All told, Singh has about 50,000 slots to fill with incoming students each year. It may sound like a lot, but it's just a small fraction of those applying.

For example, Delhi University's Shri Ram College of Commerce has just 400 slots and gets some 28,000 applicants each year. That means less than 2 percent of the applicants get in, an acceptance rate far lower than Harvard's.

The numbers are so large that most college admissions are based on a student's performance on a single set of exams.

"There's no way you could interview all of them," Singh says. "It's very difficult to give weight to other aspects of a student's career, and so you largely rely on the test scores."

Students complain that making college admissions dependent on a single set of test results is like gambling your career on a single throw of the dice.

Some Opt To Look Abroad

Saumya Swaroop is one of a growing number of students who are side-stepping the Indian system.

"It's because the system never made any sense to me, to be frank," she says, "because how can they actually judge the merit of a student on the basis of what happens in a six-hour-long exam?

Swaroop didn't even apply to India's top universities, aiming instead for American schools. She wound up winning a scholarship at Princeton.

Swaroop says India's top schools may be missing talented students who have a lot to offer but simply can't make the cut.

Many of the candidates for India's top colleges come from exclusive private high schools such the Delhi Public School.

Principal D.R. Saini graduated about 1,000 seniors last year, and he says more than 400 qualified for top foreign universities, including prestigious colleges in the United States.

Saini says that group included students who couldn't get into Delhi University.
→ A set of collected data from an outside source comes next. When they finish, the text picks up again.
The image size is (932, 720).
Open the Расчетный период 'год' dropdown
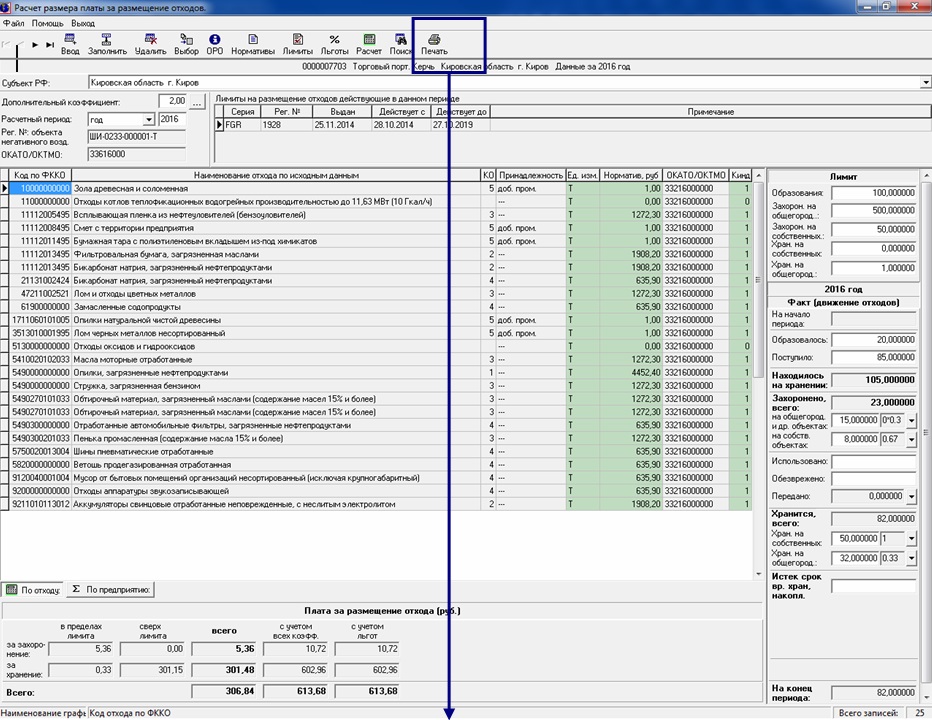tap(148, 120)
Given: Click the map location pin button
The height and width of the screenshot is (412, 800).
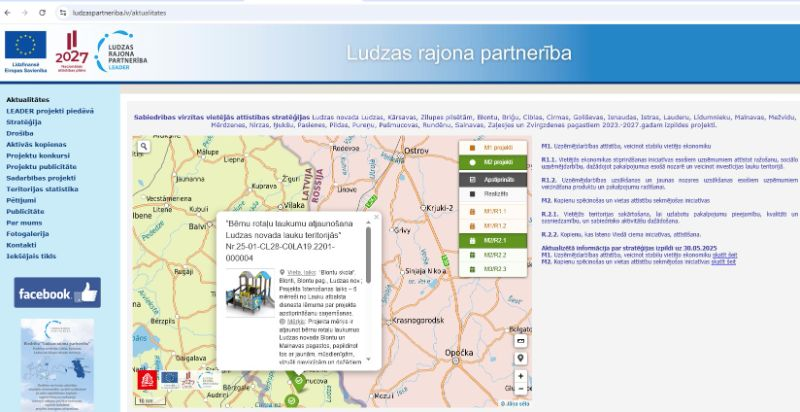Looking at the screenshot, I should click(x=520, y=356).
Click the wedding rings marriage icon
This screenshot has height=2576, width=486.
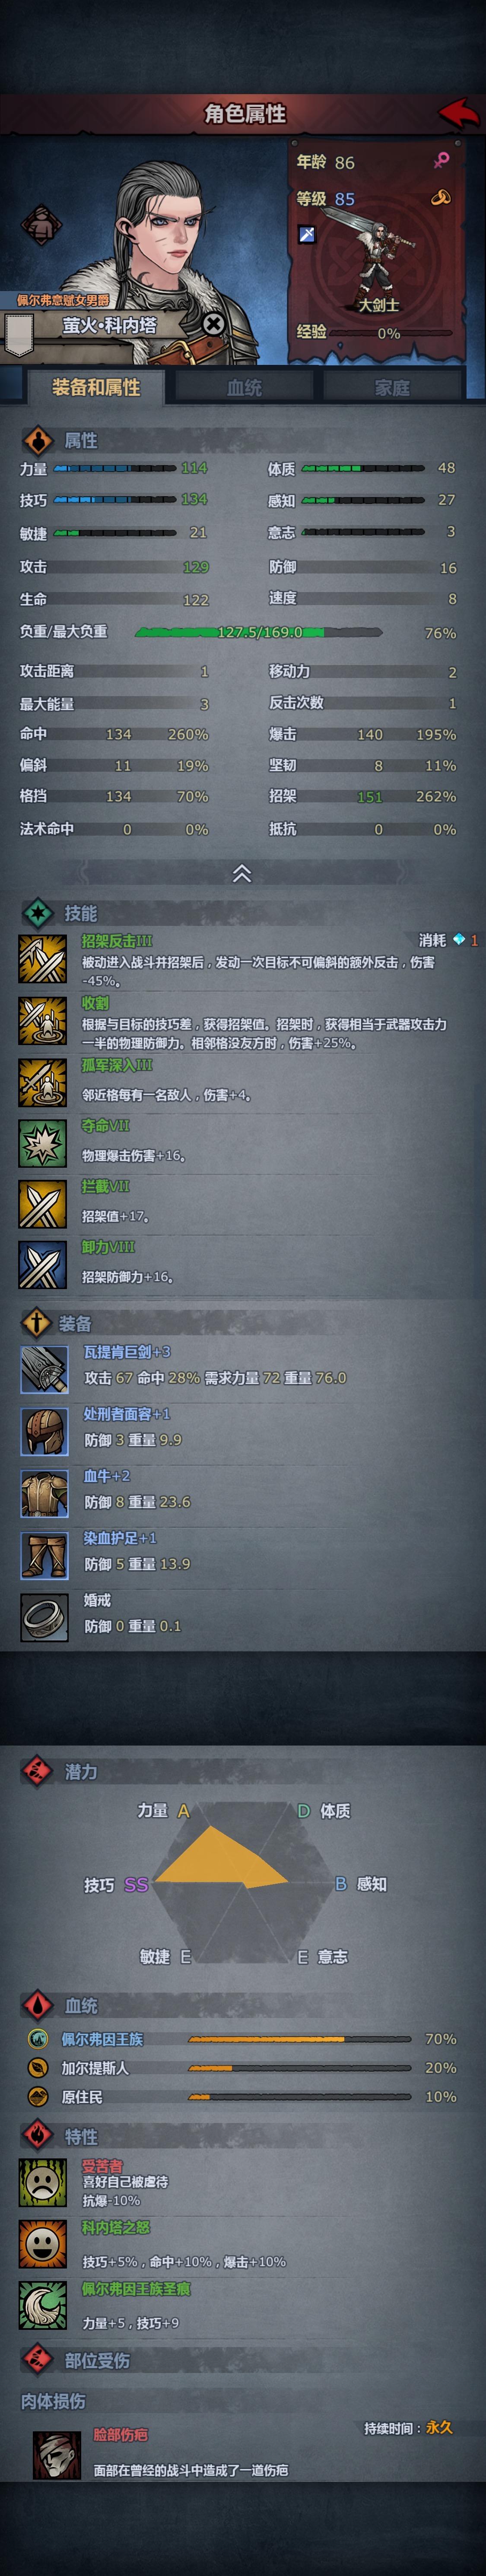(x=440, y=197)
"At the local level, our students have not been recognized and honored, and they have not been allowed to get admission," he says, "but at the global level, in the very best universities of the world, our students are competing and getting very desirable results."

The Numbers Keep Growing

The problem is not going to get any easier. More than 120 million Indians will reach college age in the next few years.

Saini says he supports efforts by India's education ministry to come up with more holistic ways to judge a student's performance.

Most colleges are already trying to get away from the exam-only system by offering places to students who come from underprivileged groups. They also relax the rules for talented athletes and students in the arts.

Delhi University's Dinesh Singh says there are far more opportunities open at lesser-known but equally worthy colleges that are part of his own institution. The problem, he says, is that Indian parents, like many in the United States, are obsessed with the most prestigious university brands.

"Parents insist and force their children to only try for those places," he says.

One way to ease the demand for top-flight education might be to allow foreign universities to establish branches in India. India's Cabinet is considering legislation that could make that possible.